Although prior papers have examined the use of SMRs in veterans[4] and older adults,[14,15] the present study is, to our knowledge, the first study since 2004[5,16] to examine SMR use in the general population. The strengths of this study stem from the design of the NAMCS that permits us to make projections to US physician office visits.

Limitations

This study has some limitations. The NAMCS does not capture patients leaving the hospital with an SMR prescription or allow researchers to follow patients over time or assess clinical outcomes.
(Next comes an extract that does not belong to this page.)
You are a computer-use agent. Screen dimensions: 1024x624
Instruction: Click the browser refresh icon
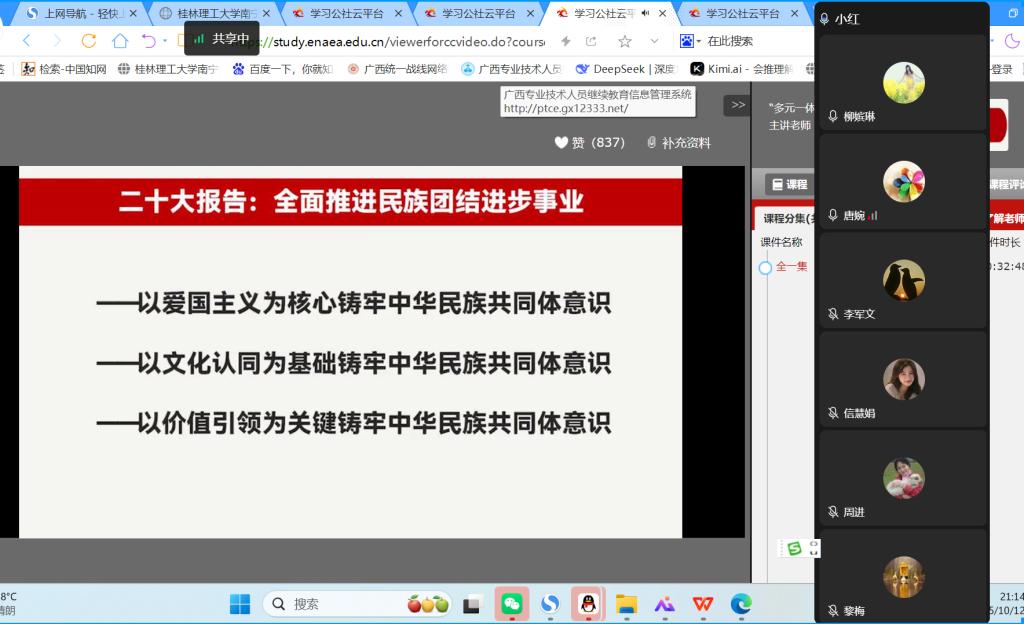click(89, 41)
In addition, these data are limited to the United States, and we are unaware of recent analogous data from other countries.

Conclusions

Given their prominent adverse effects and the limited evidence for their long-term efficacy, growth in the continued use of SMRs, particularly in older adults and concomitantly with opioids, is concerning. Given the findings of this cross-sectional study, efforts to limit the long-term use of SMRs may be needed, especially for older adults, similar to efforts used to limit the long-term use of opioids[17] and benzodiazepines.[18]